Erbe infestanti nell’orto: quali sono le più comuni?
Chi ha l’orto lo sa bene: le erbe infestanti che possono invaderlo e rovinare i raccolti sono tantissime. Diversi i metodi usati per liberarsi di loro: dalla pacciamatura alla sarchiatura, ma il fatto è che tendono a ripresentarsi puntualmente. Ma quali sono quelle più comuni in cui capita di imbattersi?
Le erbe infestanti dell’orto

Ovvio che se si sta realizzando un giardino naturale e selvatico, qualche erba infestante può starci. Ma quando si fa l’orto, l’ideale sarebbe evitare la presenza di erbacce, proprio per non farle competere per spazi e risorse con le verdure che stiamo faticosamente cercando di coltivare.
Fra le più comuni erbe infestanti dell’orto figura di sicuro la gramigna. La Cynodon dactylon fa parte delle Graminacee ed è altamente invasiva, a causa anche del suo rizoma strisciante. Difficile da estirpare, ne basta un minimo pezzetto perché la pianta torni subito a crescere.
Molto comune anche il farinaccio. Il Chenopodium ha una crescita rapida. Lo riconoscerete dalle altre erbacce perché toccandolo è farinoso.
Altrettanto comune l’amaranto. Questa erbaccia a foglia larga produce tantissimi semi, i quali resistono anni nel terreno. Il suo stelo può arrivare a 1 metro di altezza, è ramificato e ha foglie di un bel colore verde.
Con le sue foglie lunghe e lanceolate (a volte tondeggianti, dipende dalla specie), impossibile non riconoscere la piantaggine. Cresce soprattutto lungo i bordi, nei prati o nei campi non lavorati. I fiori sono lunghi e marroncini.
Il convolvolo o Convolvulus arvensis produce anche dei bei fiori. Solo che i suoi fusti striscianti si arrampicano e soffocano le altre piante. Il problema è riuscire a estirpare sia tutta la parte aerea che quella ancorata al terreno.
La borsa del pastore o Capsella bursa-pastoris produce dei bei fiorellini bianchi multipli su steli sottoli. Il problema è che produce tantissimi semi, molto resistenti e capaci di germinare anche a basse temperature.
Ci sarebbe anche la romice o Rumex. Si tratta di un’erbaccia a radice profonda, difficile da estirpare. Produce tantissimi semi che rimangono vitali per anni nel terreno.
Molto bello e decorativo, c’è chi lo coltiva nei giardini naturali o in stile cottage, ma purtroppo anche il papavero è un’infestante.
Così come il Lamium, con i suoi tappetti bassi color rosa o bianco, dipende dalla specie.

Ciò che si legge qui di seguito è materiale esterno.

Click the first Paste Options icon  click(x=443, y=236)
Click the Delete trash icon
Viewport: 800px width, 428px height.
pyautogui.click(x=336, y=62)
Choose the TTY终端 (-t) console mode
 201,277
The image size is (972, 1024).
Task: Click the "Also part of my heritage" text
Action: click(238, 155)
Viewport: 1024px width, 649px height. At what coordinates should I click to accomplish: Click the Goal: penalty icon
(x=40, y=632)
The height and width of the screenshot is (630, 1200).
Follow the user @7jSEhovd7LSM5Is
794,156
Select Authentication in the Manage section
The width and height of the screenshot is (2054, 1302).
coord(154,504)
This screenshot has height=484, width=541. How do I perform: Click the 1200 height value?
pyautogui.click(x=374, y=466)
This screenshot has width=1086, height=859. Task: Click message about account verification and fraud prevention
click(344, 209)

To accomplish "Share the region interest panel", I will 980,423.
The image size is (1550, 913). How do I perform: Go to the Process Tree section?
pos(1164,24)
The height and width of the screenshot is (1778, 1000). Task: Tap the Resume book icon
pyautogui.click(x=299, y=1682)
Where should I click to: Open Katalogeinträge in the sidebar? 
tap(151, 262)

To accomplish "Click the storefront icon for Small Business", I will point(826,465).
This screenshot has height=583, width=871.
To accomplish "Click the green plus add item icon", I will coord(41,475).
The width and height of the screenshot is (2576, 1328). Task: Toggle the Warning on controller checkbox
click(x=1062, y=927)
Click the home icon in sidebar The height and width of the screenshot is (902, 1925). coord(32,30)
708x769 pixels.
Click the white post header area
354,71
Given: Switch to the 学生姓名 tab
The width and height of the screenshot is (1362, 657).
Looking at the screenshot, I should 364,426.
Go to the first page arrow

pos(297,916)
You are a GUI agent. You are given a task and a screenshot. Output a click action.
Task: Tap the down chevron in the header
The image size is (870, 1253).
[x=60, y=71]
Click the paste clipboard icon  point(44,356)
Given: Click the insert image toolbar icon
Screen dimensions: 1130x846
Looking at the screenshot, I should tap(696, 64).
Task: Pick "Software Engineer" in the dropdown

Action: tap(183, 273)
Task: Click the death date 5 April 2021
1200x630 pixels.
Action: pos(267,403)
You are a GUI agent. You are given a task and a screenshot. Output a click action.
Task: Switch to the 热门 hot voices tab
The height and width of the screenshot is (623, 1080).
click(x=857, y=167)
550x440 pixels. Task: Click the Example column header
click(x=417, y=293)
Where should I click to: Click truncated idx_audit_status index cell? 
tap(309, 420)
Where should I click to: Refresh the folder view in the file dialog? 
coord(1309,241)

E che dire del cipollino? Ama l’umidità e ha una radice con rizoma a forma di palla che ricorda un po’ una cipolla. Pianta molto invasiva, le sue foglie sono così affilate da riuscire a trapassare i teli da pacciamatura.
Ovviamente anche l’ortica è un pianta infestante, anche se di solito se ne sta ai margini dell’orto. Attenzione quando la estirpate: indossate guanti e indumenti protettivi perché è molto urticante.
Altra pianta dalla radice a volte a fittone, a volte con rizomi è lo stoppione o Cirsium arvense. Difficile da estirpare, attenzione perché ha foglie con piccole spine.

Ci sarebbe anche il centocchio da considerare. La Stellaria media è una pianta resistente al freddo. Pianta ramificata, tende a formare fitti tappeti. Ama l’umidità e produce piccoli fiori bianchi a stella.
La Portulaca oleracea è un’infestante con portamento strisciante. Il che vuol dire che tende a formare fitti tappeti. Ama il caldo e l’umidità. Fortunatamente non ha radici profonde.
Infine ci sarebbe anche la galinsoga da tenere d’occhio. Produce foglie di colore verde chiaro, ovalari e piccoli fiori bianchi.